## Dataset entries
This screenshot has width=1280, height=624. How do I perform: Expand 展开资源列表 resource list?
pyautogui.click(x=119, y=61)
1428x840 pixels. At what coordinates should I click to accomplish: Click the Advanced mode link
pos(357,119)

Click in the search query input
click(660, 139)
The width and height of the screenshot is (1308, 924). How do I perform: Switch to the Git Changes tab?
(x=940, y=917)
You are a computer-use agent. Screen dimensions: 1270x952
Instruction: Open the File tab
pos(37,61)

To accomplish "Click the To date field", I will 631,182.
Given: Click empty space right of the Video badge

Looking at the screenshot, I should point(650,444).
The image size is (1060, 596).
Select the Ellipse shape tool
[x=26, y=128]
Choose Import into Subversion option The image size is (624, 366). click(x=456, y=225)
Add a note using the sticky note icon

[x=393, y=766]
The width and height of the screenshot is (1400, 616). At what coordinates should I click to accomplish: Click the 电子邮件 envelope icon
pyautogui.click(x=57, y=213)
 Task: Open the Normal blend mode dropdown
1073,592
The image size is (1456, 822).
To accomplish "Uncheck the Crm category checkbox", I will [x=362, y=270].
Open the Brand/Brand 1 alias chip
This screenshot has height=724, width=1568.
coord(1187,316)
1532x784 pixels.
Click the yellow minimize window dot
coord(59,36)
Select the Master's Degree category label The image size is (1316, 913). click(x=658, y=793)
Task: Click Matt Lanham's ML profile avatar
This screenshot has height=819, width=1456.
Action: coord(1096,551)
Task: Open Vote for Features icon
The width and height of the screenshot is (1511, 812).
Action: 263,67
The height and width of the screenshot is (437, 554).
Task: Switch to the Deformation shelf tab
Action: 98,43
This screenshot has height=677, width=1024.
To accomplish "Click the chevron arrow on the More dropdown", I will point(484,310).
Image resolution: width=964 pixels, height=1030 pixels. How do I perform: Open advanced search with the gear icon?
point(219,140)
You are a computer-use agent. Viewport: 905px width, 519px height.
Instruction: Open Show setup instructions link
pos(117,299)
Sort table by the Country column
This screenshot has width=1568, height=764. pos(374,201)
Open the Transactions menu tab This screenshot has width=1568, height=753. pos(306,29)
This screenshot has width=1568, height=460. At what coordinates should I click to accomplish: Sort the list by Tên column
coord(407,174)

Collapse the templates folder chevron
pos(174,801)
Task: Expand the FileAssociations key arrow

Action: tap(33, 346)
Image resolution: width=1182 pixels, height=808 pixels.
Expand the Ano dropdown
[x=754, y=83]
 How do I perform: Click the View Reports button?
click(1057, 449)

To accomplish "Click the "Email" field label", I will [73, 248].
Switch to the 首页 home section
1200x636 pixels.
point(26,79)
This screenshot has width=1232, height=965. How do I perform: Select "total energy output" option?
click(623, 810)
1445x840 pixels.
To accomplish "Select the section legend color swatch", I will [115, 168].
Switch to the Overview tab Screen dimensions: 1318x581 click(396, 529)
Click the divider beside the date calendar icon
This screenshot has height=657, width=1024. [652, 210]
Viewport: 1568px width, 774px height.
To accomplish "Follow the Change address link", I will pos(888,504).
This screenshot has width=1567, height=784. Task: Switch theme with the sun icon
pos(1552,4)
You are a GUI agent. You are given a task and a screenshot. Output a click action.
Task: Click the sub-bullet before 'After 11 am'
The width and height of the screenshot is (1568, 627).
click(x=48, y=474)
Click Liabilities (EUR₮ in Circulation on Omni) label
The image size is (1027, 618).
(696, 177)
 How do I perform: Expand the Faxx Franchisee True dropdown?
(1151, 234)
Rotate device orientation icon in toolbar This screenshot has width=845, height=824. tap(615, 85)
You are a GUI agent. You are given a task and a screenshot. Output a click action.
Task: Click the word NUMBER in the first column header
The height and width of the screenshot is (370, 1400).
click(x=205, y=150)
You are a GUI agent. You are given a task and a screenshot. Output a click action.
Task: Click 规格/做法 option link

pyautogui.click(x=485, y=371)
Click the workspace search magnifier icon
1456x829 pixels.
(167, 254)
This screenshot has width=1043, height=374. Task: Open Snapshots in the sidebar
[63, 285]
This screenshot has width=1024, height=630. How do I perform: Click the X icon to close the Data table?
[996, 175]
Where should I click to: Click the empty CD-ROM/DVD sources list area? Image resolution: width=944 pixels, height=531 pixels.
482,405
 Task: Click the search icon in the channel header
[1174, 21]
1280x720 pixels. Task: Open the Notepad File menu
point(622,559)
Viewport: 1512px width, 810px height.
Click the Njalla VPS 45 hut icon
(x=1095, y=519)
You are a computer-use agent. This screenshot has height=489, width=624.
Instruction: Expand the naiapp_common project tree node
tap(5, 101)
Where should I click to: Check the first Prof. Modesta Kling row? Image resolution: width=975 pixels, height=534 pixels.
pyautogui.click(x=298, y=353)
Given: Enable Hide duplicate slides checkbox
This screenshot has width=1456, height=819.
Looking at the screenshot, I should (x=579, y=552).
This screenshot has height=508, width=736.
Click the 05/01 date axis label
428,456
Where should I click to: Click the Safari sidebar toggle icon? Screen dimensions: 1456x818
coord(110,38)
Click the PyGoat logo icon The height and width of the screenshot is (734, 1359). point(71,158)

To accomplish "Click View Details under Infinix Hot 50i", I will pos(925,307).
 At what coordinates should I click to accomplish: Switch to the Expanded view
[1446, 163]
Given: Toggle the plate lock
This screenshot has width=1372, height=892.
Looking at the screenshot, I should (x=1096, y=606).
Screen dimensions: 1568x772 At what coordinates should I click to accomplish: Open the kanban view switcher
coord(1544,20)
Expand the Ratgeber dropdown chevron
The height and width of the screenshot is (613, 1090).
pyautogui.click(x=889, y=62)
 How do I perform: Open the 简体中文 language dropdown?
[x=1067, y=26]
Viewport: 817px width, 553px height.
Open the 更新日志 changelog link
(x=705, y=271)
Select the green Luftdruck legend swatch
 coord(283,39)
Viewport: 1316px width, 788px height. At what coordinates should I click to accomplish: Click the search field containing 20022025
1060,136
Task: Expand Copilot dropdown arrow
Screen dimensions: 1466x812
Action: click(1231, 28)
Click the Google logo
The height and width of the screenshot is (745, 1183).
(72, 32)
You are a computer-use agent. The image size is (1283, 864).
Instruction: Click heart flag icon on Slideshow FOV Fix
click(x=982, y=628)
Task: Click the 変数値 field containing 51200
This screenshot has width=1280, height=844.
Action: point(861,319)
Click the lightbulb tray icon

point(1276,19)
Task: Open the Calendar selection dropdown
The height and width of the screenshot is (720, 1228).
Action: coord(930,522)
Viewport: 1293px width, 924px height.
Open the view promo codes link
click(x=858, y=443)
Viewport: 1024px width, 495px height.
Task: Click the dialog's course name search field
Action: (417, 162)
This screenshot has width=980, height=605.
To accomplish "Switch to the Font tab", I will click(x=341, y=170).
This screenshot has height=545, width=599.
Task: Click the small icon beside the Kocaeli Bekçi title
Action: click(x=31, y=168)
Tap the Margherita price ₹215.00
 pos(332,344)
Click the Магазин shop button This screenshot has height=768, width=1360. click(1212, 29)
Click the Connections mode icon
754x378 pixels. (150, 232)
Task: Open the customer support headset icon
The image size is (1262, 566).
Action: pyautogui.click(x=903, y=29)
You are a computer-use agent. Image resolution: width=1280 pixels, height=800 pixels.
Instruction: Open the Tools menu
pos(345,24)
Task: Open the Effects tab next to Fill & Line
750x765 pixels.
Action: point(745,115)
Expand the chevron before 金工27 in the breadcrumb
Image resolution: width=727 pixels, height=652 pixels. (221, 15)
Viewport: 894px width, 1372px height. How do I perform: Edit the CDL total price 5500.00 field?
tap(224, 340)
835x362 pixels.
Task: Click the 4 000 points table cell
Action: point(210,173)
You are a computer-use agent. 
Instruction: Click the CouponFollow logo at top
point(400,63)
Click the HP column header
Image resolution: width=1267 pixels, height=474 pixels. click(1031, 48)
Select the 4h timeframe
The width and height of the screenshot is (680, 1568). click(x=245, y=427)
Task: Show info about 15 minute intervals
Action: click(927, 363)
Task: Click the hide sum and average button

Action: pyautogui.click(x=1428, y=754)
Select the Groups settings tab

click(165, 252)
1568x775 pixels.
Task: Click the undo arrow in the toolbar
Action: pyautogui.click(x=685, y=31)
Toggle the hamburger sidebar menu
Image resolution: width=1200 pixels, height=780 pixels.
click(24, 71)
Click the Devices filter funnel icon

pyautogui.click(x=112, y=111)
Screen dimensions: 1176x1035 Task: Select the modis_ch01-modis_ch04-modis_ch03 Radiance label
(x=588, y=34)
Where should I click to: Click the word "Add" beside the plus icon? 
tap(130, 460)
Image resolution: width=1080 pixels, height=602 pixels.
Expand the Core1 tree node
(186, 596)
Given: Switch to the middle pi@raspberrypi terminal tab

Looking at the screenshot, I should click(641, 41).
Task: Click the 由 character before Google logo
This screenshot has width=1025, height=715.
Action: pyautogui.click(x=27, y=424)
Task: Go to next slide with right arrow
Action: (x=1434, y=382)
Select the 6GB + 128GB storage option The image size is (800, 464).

## Given instruction
Please echo the entries from the line containing "Given: Click empty" through the line containing "Action: coord(1096,551)", word for word.

## Response
Given: Click empty space right of the Video badge

Looking at the screenshot, I should point(650,444).
The image size is (1060, 596).
Select the Ellipse shape tool
[x=26, y=128]
Choose Import into Subversion option The image size is (624, 366). click(x=456, y=225)
Add a note using the sticky note icon

[x=393, y=766]
The width and height of the screenshot is (1400, 616). At what coordinates should I click to accomplish: Click the 电子邮件 envelope icon
pyautogui.click(x=57, y=213)
 Task: Open the Normal blend mode dropdown
1073,592
The image size is (1456, 822).
To accomplish "Uncheck the Crm category checkbox", I will [x=362, y=270].
Open the Brand/Brand 1 alias chip
This screenshot has height=724, width=1568.
coord(1187,316)
1532x784 pixels.
Click the yellow minimize window dot
coord(59,36)
Select the Master's Degree category label The image size is (1316, 913). click(x=658, y=793)
Task: Click Matt Lanham's ML profile avatar
This screenshot has height=819, width=1456.
Action: coord(1096,551)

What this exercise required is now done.